Reading text:
========================================================================
Before disposable nappies were invented in the 1940s, cloth nappies were the only option for parents. Cloth nappies during this time were made from simple materials such as cotton, linen, or wool, and often held together with safety pins.
Traditionally, cloth diapers consisted of a folded square or rectangle of linen cloth, cotton flannel, or stockinette, which was fastened with safety pins. Today, this type of diaper is referred to as a flat. The flat was commonly used in the late 1800s in Europe, North America and parts of Africa.
In the early part of the 20th century, cloth users were boiling diapers as they became aware of bacteria. During World War II, the increase of working mothers brought the need for the "diaper service". Fresh cotton diapers would be delivered on an as-needed basis.
In 1946, a Westport, Connecticut housewife named Marion Donovan, invented the "Boater", a waterproof covering for cloth diapers. Marion was granted 4 patents for her designs, including the use of plastic snaps that replaced the traditional and dangerous "safety pins".
========================================================================
Source data:
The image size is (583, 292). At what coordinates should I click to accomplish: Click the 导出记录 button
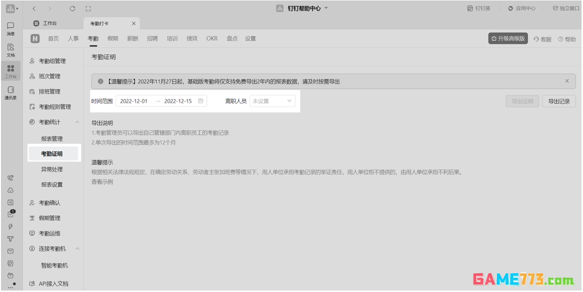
========================================================================
Tasks and exercises:
**1)** From the passage on the history of cloth diapers above, extract the portion starting at "Before disposable nappies" and ending at "an as-needed basis.".
**2)** Write what comes next in the passage on the history of cloth diapers, beginning after its final sentence.

Task-by-task results:
**1)**
Before disposable nappies were invented in the 1940s, cloth nappies were the only option for parents. Cloth nappies during this time were made from simple materials such as cotton, linen, or wool, and often held together with safety pins.
Traditionally, cloth diapers consisted of a folded square or rectangle of linen cloth, cotton flannel, or stockinette, which was fastened with safety pins. Today, this type of diaper is referred to as a flat. The flat was commonly used in the late 1800s in Europe, North America and parts of Africa.
In the early part of the 20th century, cloth users were boiling diapers as they became aware of bacteria. During World War II, the increase of working mothers brought the need for the "diaper service". Fresh cotton diapers would be delivered on an as-needed basis.

**2)**
In 1950, the prefold diaper was invented by a diaper service owner and produced by Curity. The prefold diaper consisted of a standard "flat" diaper, but pre-folded and sewn together. Also in 1950, the Safe-T Di-Dee diaper was invented. The diaper was preformed and was the first pinless, snap-on diaper- this was the first fitted diaper. It was invented by Sybil Geeslin (Kennedy) who subsequently sold the patent. They were then sold as Keystone Safe-T Di-Dee Diapers and were nationally distributed.
However, as the industrial revolution took hold, cloth nappies began to change which led to significant changes in the production of cloth nappies. In the late 1800s, the first machine-made cloth nappies were introduced, which revolutionized the way cloth nappies were manufactured. These machine-made nappies were easier to produce and allowed for the mass production of nappies at a lower cost.
In the mid-1900s, with the introduction of disposable nappies, cloth nappies fell out of favor. However, the disposable nappies has a negative impact on the environment, as they take hundreds of years to decompose. Disposable nappies are one of the largest contributors to landfill waste, taking up to 500 years to decompose. Cloth nappies, on the other hand, can be used for up to three years and can be washed and reused, significantly reducing waste.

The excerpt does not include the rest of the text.